SHORT TASK
Return the lines from the one with "You are a GUI" to the one with "[x=268, y=605]", both included, reproducing them exactly. Leave the pictures out of your answer.

[Entries on target coordinates]
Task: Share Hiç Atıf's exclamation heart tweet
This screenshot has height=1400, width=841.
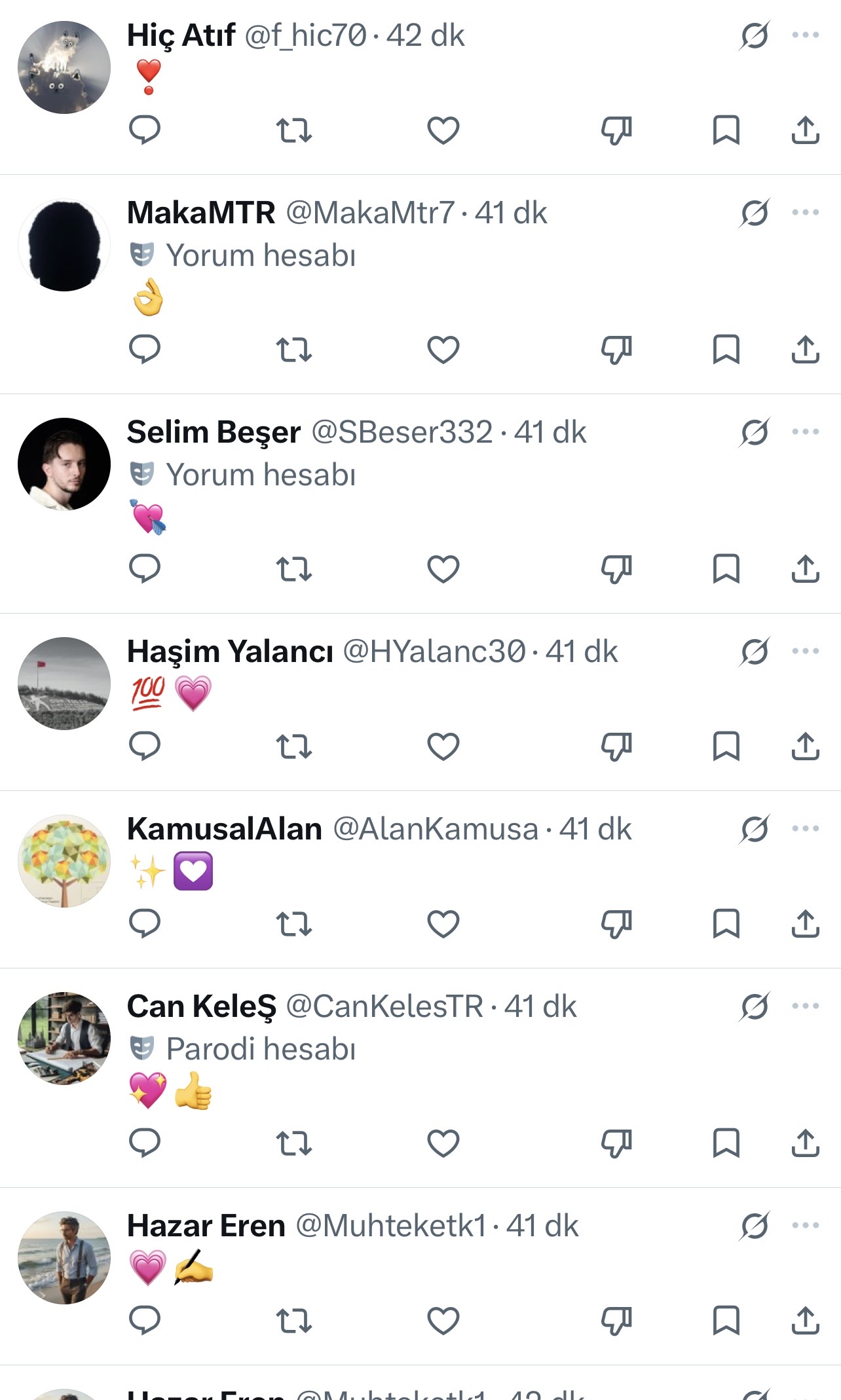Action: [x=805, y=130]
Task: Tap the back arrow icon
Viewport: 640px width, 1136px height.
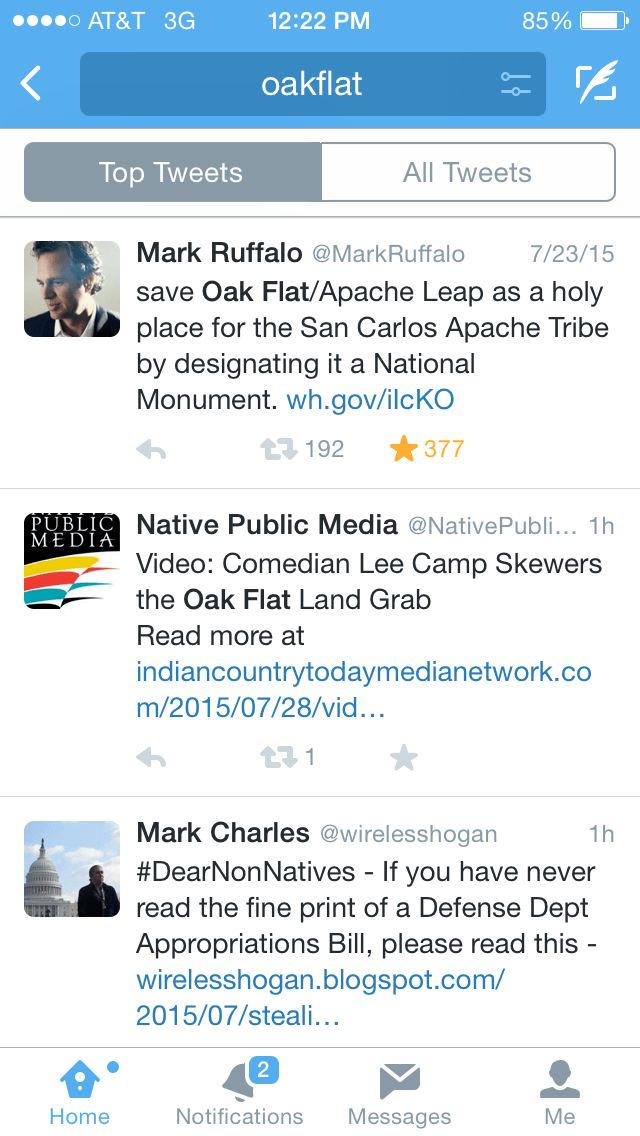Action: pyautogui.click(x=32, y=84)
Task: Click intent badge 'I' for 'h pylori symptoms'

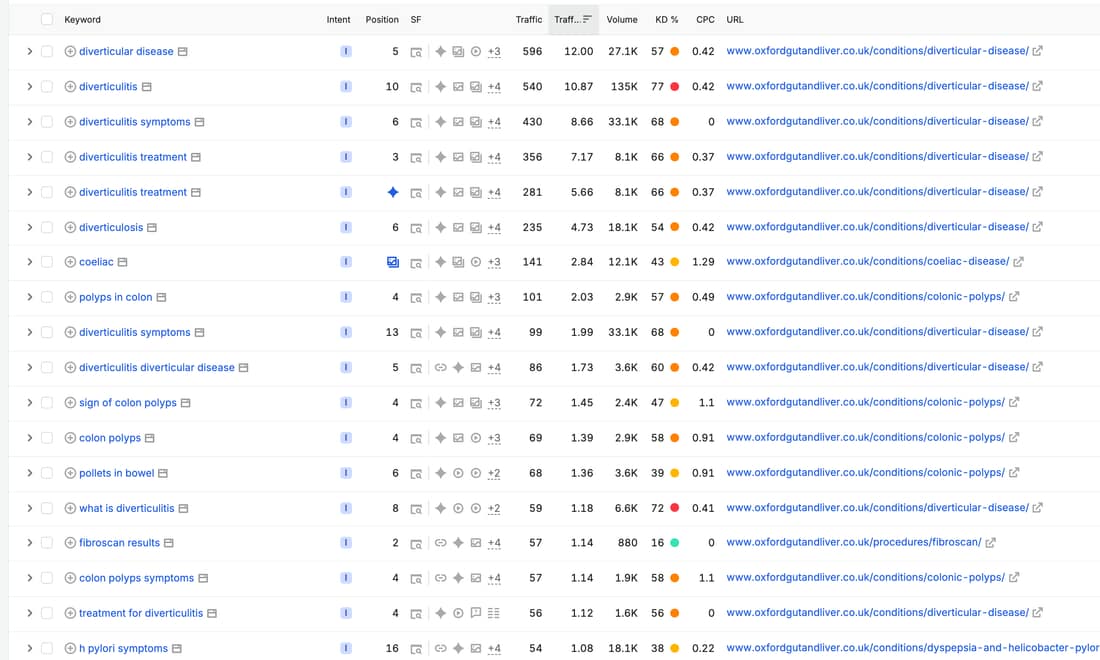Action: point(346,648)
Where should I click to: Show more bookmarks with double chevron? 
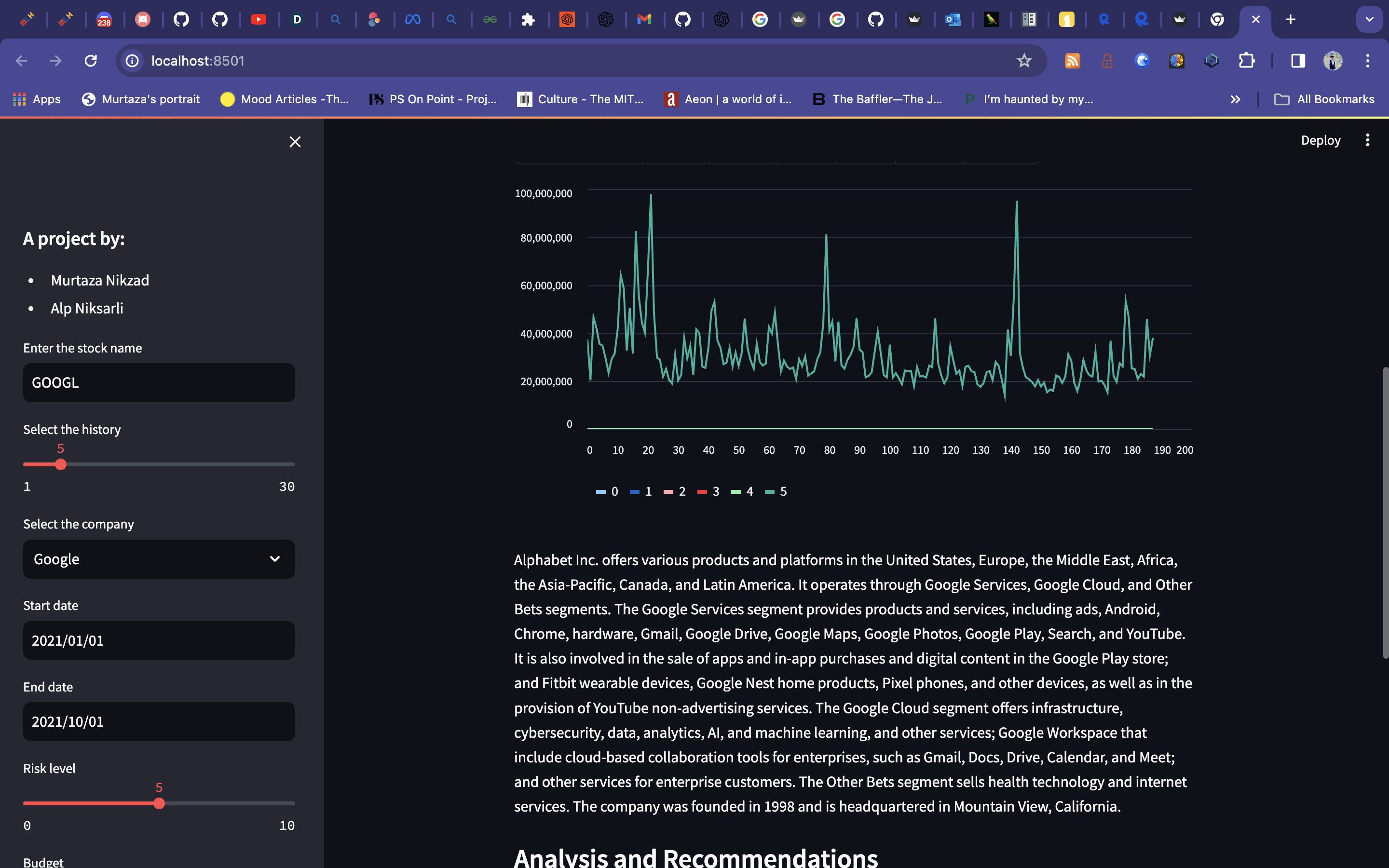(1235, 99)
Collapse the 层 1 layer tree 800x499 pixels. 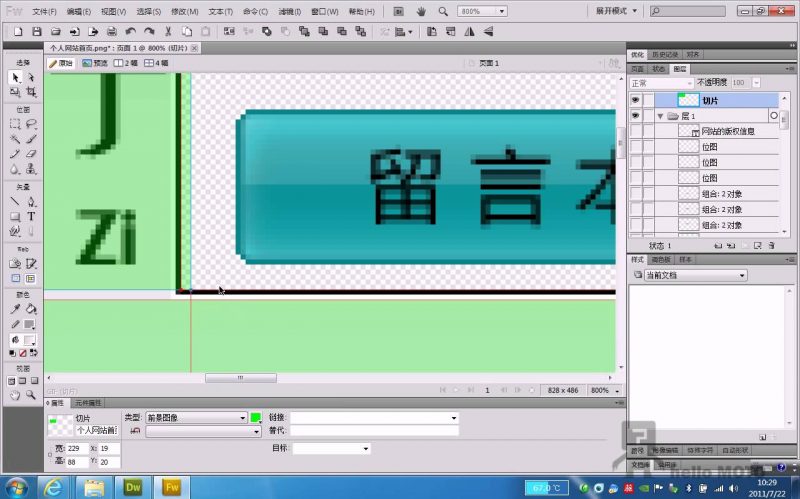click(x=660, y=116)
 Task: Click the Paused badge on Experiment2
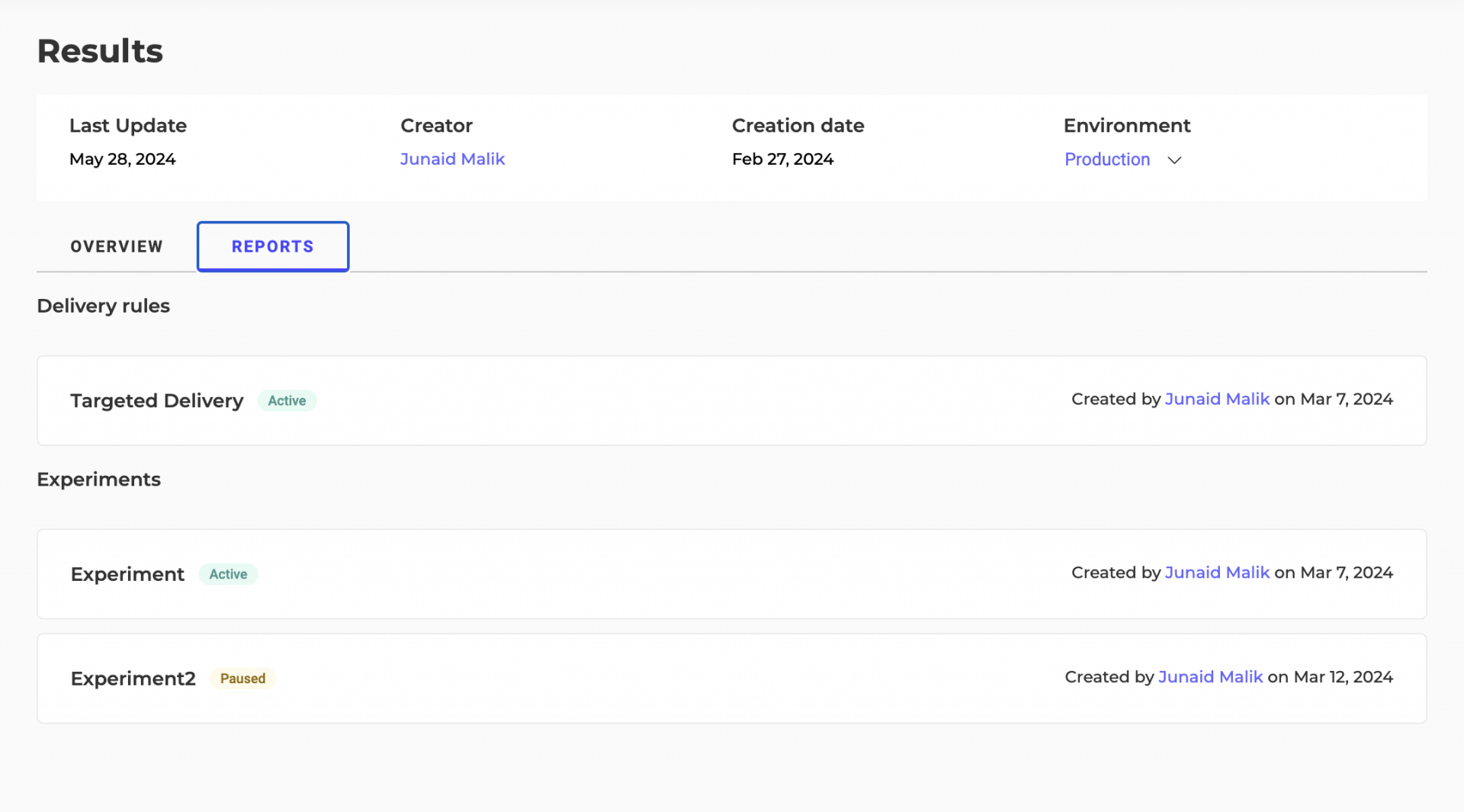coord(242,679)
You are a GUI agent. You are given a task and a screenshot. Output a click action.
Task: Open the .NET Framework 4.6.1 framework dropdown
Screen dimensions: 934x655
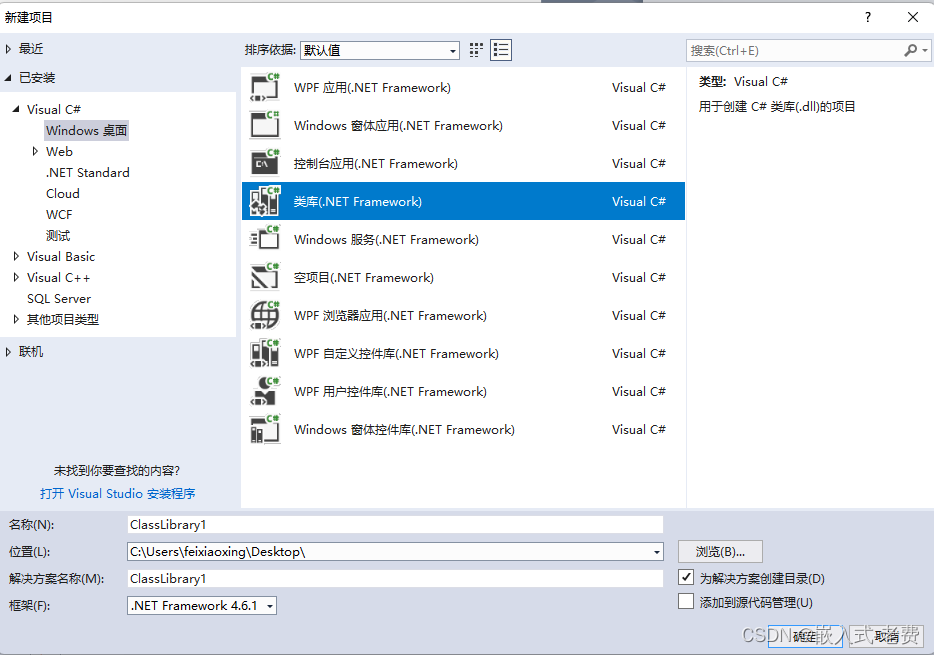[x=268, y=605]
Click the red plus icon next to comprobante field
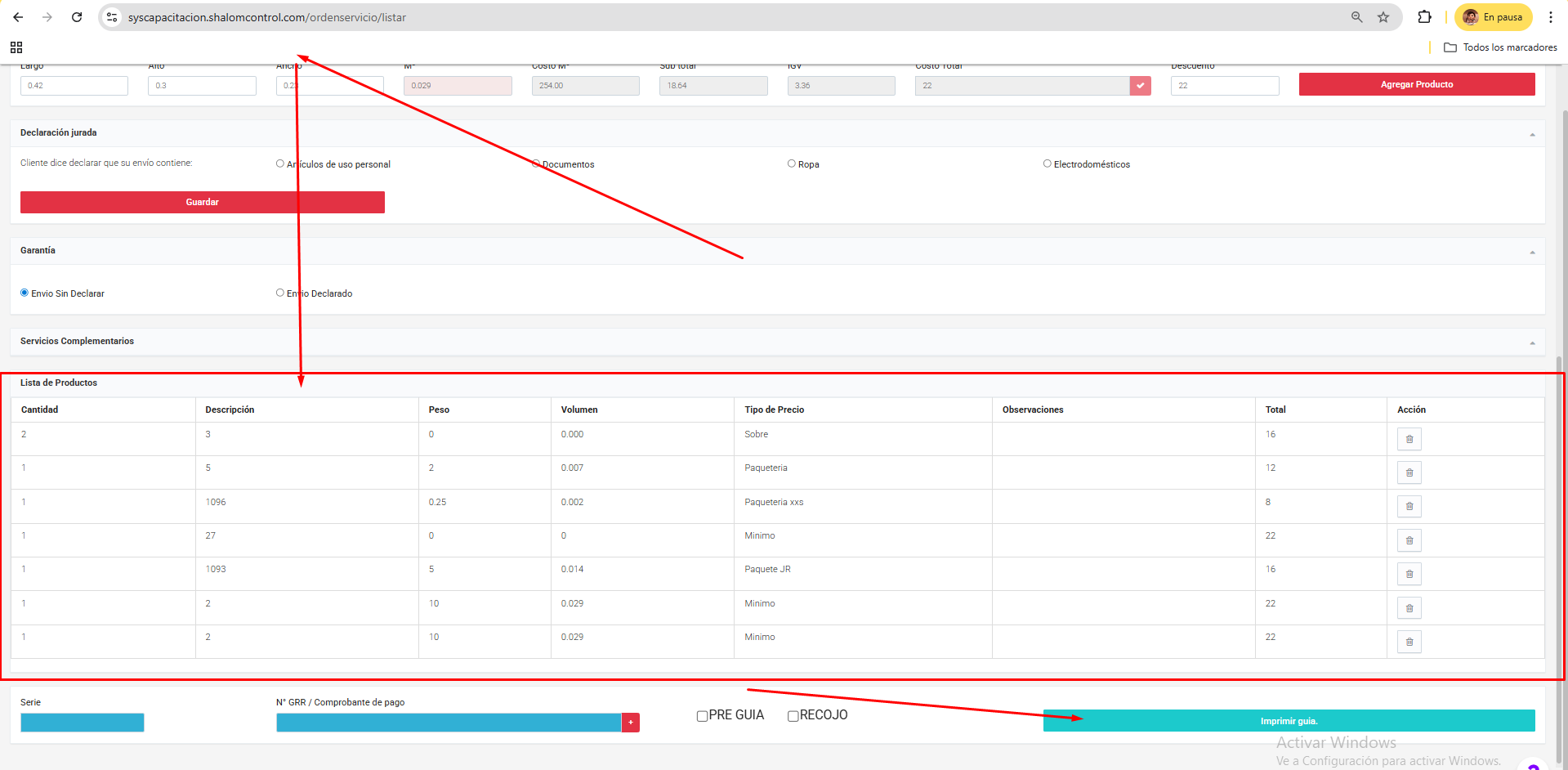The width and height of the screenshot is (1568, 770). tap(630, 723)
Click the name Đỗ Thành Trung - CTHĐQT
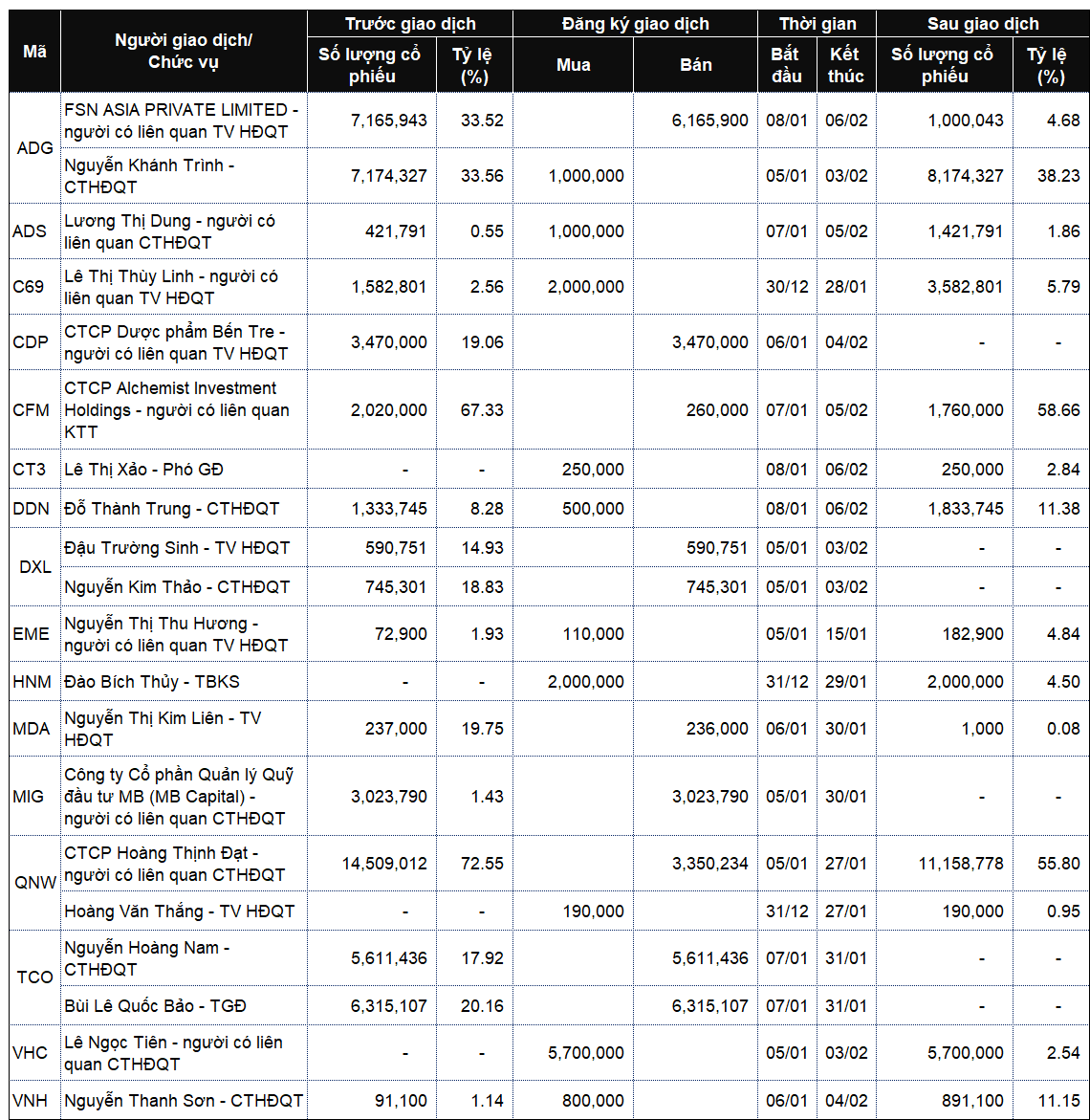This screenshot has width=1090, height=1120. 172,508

SOLUTION TO THE EXERCISE
You are a GUI agent. You are given a task and a screenshot. Output a click action.
Task: Open the .NET Framework 4.6.1 framework dropdown
Screen dimensions: 934x655
[x=268, y=605]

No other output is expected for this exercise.